On 10/29/2016 13:06, Richard Hipp wrote:
>SQLite should preserve data in such case, it should fail operations that
>can't be performed, but the old data should absolutely stay intact.
That is what is suppose to happen - everything should be preserved.
This is tested extensively and there are no known problems in SQLite
that can cause the behavior you observe. But perhaps you have come
across something nobody has yet seen or thought of. (Or perhaps the
problem is with some other component other than SQLite - we don't know
yet.)
Do you have a way to reproduce the problem? Do you have any
additional information that might help us to reproduce it here?
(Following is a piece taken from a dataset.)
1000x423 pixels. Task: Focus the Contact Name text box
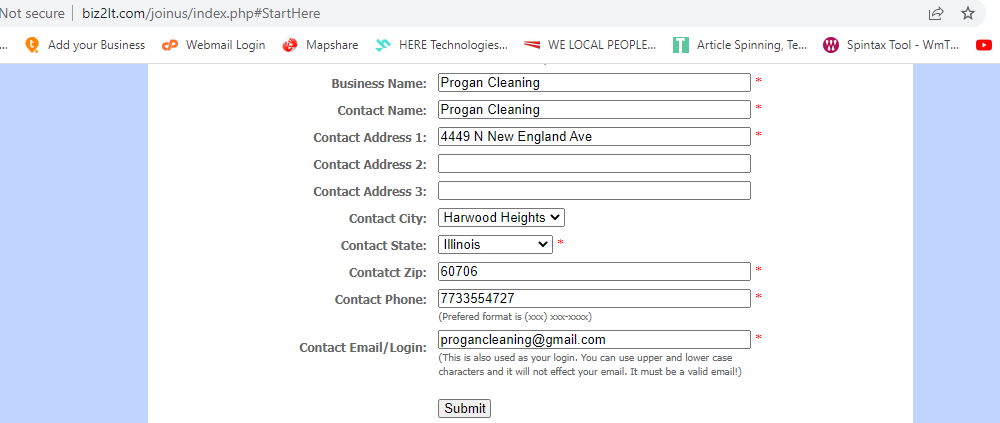[594, 110]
I spent all morning trying to reproduce the problem with the in-memory
disk having disk-full and couldn't reproduce it. I didn't see any
'delete' operations issued by my program, this was as expected. But no
row disappearance.
I think you need to have such testcase: On the table with a lot of
key/value pairs you run a set of updates and inserts. Random file
operations should fail with some low probability with various error
codes, like disk full. The test should check that all updated values
still have either old or new values, and not anything else. All inserted
values should be checked to be either there or not there, and values
untouched by queries should stay intact. Nothing should disappear.
The tricky part might be to simulate file failures. But sqlite library
is essentially a convertor between the SQLite API executing SQL
statements, and the file access API provided by OS. You can't guarantee
the behavior of the file API that you don't control, so random failures
in it should be processed properly.
Only if such case passes every time after a lot of tries with random
file failure this can be an assurance that there are no such bugs in SQLite.
Software often relies on certain behavior of the outside API, and when
those calls once in a while behave differently
What does "PRAGMA integrity_check" say about your database?
It returns "ok", but this file has been opened and written into again.